A questão do pagamento do IPTU na posse de imóvel não é preponderante, mas pode ter sua importância
A dúvida é recorrente nas consultas relacionadas a propensos casos de regularização pela Usucapião (judicial ou extrajudicial)…
Objetivamente, o simples fato do pagamento do IPTU não confere o condão de garantir a aquisição de bem imóvel através de Usucapião. Na verdade é o preenchimento dos requisitos legais prescritos para a modalidade de Usucapião pretendida é que será decisivo e fatal para definir o reconhecimento/procedência da aquisição – sendo certo e nunca demais relembrar que a sentença (na via judicial) ou o reconhecimento extrajudicial (se manejado o pedido pela via cartorária) terão caráter meramente declaratório – como há muito já assentou doutrina e jurisprudência. Ou seja,
“preenchidos os requisitos legais, a propriedade imobiliária se adquire mediante prescrição aquisitiva – usucapião – servindo a sentença judicial ou o reconhecimento oriundo do procedimento extrajudicial – apenas para formalizar a aquisição e ingressar no RGI conferindo oponibilidade, disponibilidade e publicidade ao novo titular registral.
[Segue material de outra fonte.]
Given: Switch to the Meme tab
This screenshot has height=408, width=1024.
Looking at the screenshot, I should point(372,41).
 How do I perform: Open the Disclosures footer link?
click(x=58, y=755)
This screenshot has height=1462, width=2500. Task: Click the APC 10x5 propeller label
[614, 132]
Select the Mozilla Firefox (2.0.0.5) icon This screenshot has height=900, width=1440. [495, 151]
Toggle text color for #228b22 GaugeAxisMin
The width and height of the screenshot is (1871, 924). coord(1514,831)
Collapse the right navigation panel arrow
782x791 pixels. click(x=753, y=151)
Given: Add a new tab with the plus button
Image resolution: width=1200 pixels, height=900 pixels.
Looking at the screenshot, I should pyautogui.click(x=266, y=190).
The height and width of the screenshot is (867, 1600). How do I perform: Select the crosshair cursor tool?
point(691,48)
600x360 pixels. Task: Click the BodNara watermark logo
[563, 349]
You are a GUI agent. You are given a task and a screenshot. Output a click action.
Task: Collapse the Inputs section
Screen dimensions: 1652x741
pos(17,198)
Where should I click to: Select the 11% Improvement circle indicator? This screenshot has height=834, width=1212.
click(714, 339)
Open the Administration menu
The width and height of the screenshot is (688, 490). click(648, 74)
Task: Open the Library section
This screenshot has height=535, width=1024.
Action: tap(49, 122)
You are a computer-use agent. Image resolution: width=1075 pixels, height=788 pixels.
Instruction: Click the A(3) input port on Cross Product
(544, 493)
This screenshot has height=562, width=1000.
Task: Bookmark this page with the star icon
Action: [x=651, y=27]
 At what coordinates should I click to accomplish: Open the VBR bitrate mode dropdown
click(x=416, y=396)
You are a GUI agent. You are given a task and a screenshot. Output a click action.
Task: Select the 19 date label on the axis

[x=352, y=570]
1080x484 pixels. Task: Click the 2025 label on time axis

A respeito da questão do pagamento do IPTU, assim já se pronunciou o TJRJ, corroborando sua utilidade como prova (mas não sua obrigatoriedade):
“TJRJ. 0010273-90.2006.8.19.0012 – J. em 03/12/2019. Apelação Cível. Direito Civil. Ação de Usucapião. Reintegração de posse ajuizada pelo espólio do então proprietário sob a forma de reconvenção, com fundamento em esbulho possessório. Sentença que julgou procedente a pretensão de usucapião e rejeitou a pretensão possessória formulada pelo réu/reconvinte. Decisão que se mantém. (…). Depoimentos que, examinados em conjunto com a prova documental apresentada, consistente em cópia de proposta de compra datada de 24 de novembro de 1968 e em diversos comprovantes de pagamento de IPTU emitidos em nome do primeiro autor, corroboram, ainda, a alegação autoral de que se trata de posse muito antiga, com lapso temporal superior ao exigido pela lei para o reconhecimento da usucapião extraordinária (20 anos, conforme art. 550 do Código Civil de 1916). (GRIFAMOS).“
“TJRJ. 0001315-50.2008.8.19.0205 – APELAÇÃO – J. em 07/04/2016. APELAÇÃO CÍVEL. AÇÃO DE USUCAPIÃO EXTRAORDINÁRIO. PROCESSO EXTINTO SEM JULGAMENTO DO MÉRITO POR AUSÊNCIA DE PROVAS. JULGAMENTO ANTECIPADO DA LIDE. AUSÊNCIA DE MATÉRIA EXCLUSIVAMENTE DE DIREITO. (…). ERROR IN PROCEDENDO. NULIDADE DA SENTENÇA QUE SE RECONHECE. PRECENTES. Compulsando os autos, de fato, constata-se que razão assiste aos recorrentes, uma vez que, no caso dos autos, não se pode aventar em julgamento antecipado da lide, uma vez que, ao contrário do sustentado pelo sentenciante, não se cuida de questão exclusivamente de direito, sendo necessário, assim, a dilação probatória. Além disso, há nos autos certidões imobiliárias com indicação da cadeia sucessória, a planta dos imóveis que pretendem usucapir, comprovante de pagamento de IPTU, que embora não conste os nomes dos autores, estão quitados, sob a guarda dos requerentes, servindo, por evidência, como meio de prova. (…). CONHEÇO DO RECURSO PARA DAR-LHE PROVIMENTO, ANULANDO A SENTENÇA. (GRIFAMOS)“
A bem da verdade, não é requisito legal nem expresso que haja pagamento de IPTU pelo ocupante/usucapiente – e por isso não pode ser óbice no procedimento de usucapião judicial nem extrajudicial – e mesmo nem poderia ser (em que pese a regra do art. 32 do CTN), já que por exemplo a Lei assim não exige para fins de prescrição aquisitiva.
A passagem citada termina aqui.